Regardless of the their leaders’ gender, local service organizations like Rotary and Kiwanis share the same goal: enhance the communities in which they live — and the lives of people around the globe.

Thanks to the diligence of over 700 volunteers, the Plymouth Rotary Club annually serves over 8,000 chicken dinners at its Fall Festival event, often raising close to $50,000 each year. In 2021, the all-volunteer organization also awarded scholarships totaling $34,000 to high-achieving local students, and donated 600 boxes of food (covering 12 pallets) to Focus Hope.

The Kiwanis Club is equally uplifting to the community, raising funds year-round for several charities and activities. Its most impactful fundraisers each year are an August golf outing that it holds in conjunction with the Plymouth Foundation, and a pancake breakfast at the Fall Festival.

From member to leader

Joy, a retired Plymouth-Canton Community Schools educator, said she often accompanied her husband Tim (a longtime Rotarian) to events like Salvation Army bell-ringing and the Fall Festival chicken BBQ before officially joining the organization.

“Once I retired, I had more time to volunteer, so I decided to officially join,” said Joy, who taught at Miller, Bird and Isbister elementary schools before capping her career by working in the P-CCS downtown headquarters. “My son, Eric, is a former Rotary president, so it something that means a great deal to our family.”

Stewart’s morning Rotary organization was created as an off-shoot of the existing Rotary Club to make it more convenient for people who wanted to join, but couldn’t necessarily find time in the middle of weekday afternoons to attend meetings.

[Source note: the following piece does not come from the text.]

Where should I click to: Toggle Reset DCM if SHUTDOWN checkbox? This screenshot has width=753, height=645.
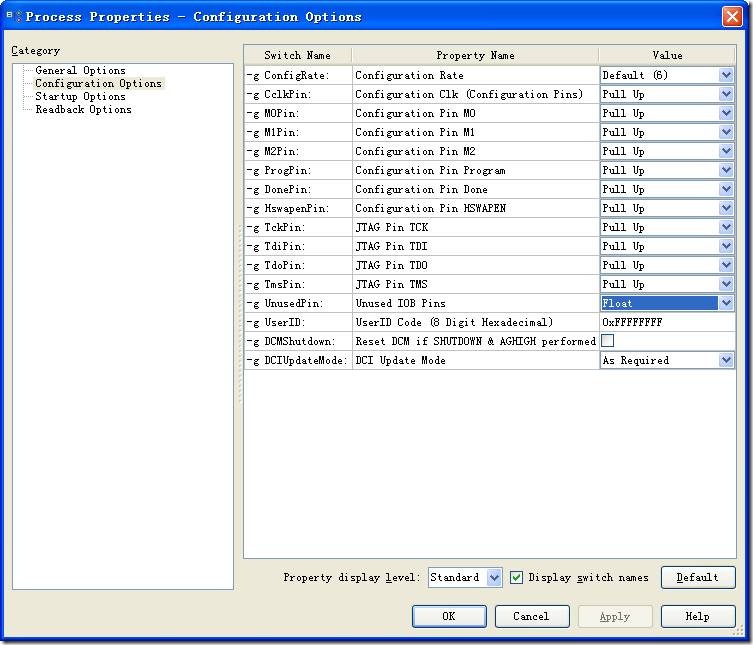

“I think all service organizations share the same basic tenets at their heart: to serve their community and help kids,” she said. “The Rotary has an international flavor to it, which is something that appeals to me. When people ask me why they should join, I tell them you can sit and watch the evening news or read the newspaper and know that you’re actually helping some of the people around the world who are struggling.”

Passion sparked

Kerstens’ passion for the Kiwanis Club’s mission was sparked when she was asked to speak at a meeting about the Plymouth Historical Museum by then-president Jim Jabara.

“I fell in love with the club instantly,” Kerstens said. “I loved the way the humor just kind of flies around the room. I’m a former U.S. Marine, so the Kiwanis offered the same kind of camaraderie I found in the Marine Corps. When Jim asked my to join, I didn’t hesitate to say yes.”

All service clubs are experiencing attendance declines in the wake of the COVID-19 pandemic.

An encouraging sign, however, is the rising percentage of women members and — as Joy, Stewart and Kerstens’ roles reflect — leaders.